== Text excerpt

One technique to increase the expansibility of a well tool can be by increasing the angle and/or the length of the abutting composite expander cone, increasing the corresponding angle and/or length of the abutting face on the cast iron slips and/or increasing the thickness of the slips and reducing the O.D. of the mandrel. This proved unsuccessful. A close study of the problem revealed the cast iron slips either gouged into the composite cone during setting whereby the slips were not expanded sufficiently or, after setting, the composite expander cone extruded between gaps in the cast iron slips thereby allowing the slips to relax and retreat away from the inside of the casing and thereby lose their grip.
As explained more fully hereinafter, the hardness of the composite expander cone and the strength of the expander cone can be increased to avoid these problems. In one technique, a drillable metal skin can be provided on the exterior of the composite expander cone. In another technique, a drillable metal end can be provided for the expander cone. In another technique, a composite material having an increased hardness and strength may be employed. Other techniques will be apparent to those skilled in the art.

====

Please copy out, word for word, the part of the well tool text above that opens with the words containing "As explained more" and closes with "in the art.".

== Data

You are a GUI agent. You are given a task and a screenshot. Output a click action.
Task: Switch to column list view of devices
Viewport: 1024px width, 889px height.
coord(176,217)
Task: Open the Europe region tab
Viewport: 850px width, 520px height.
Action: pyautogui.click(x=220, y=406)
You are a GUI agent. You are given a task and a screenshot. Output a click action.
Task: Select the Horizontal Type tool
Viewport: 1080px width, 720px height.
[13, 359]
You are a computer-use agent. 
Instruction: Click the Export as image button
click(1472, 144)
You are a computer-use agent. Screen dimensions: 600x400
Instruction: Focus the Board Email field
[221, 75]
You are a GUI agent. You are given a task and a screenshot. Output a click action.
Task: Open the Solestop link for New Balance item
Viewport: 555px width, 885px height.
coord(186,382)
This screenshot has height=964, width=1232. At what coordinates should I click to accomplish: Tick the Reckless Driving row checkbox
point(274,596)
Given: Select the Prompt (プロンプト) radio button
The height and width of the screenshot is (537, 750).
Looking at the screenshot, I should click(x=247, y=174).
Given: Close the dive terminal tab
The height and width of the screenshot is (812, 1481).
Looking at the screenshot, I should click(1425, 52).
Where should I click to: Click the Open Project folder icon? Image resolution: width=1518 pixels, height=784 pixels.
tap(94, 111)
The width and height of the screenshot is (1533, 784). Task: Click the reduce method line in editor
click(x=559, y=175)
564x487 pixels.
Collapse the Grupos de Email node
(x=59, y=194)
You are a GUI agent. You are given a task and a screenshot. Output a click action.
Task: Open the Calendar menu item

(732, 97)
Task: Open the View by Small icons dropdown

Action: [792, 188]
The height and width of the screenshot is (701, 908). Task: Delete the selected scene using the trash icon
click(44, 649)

====

Output of the task.
As explained more fully hereinafter, the hardness of the composite expander cone and the strength of the expander cone can be increased to avoid these problems. In one technique, a drillable metal skin can be provided on the exterior of the composite expander cone. In another technique, a drillable metal end can be provided for the expander cone. In another technique, a composite material having an increased hardness and strength may be employed. Other techniques will be apparent to those skilled in the art.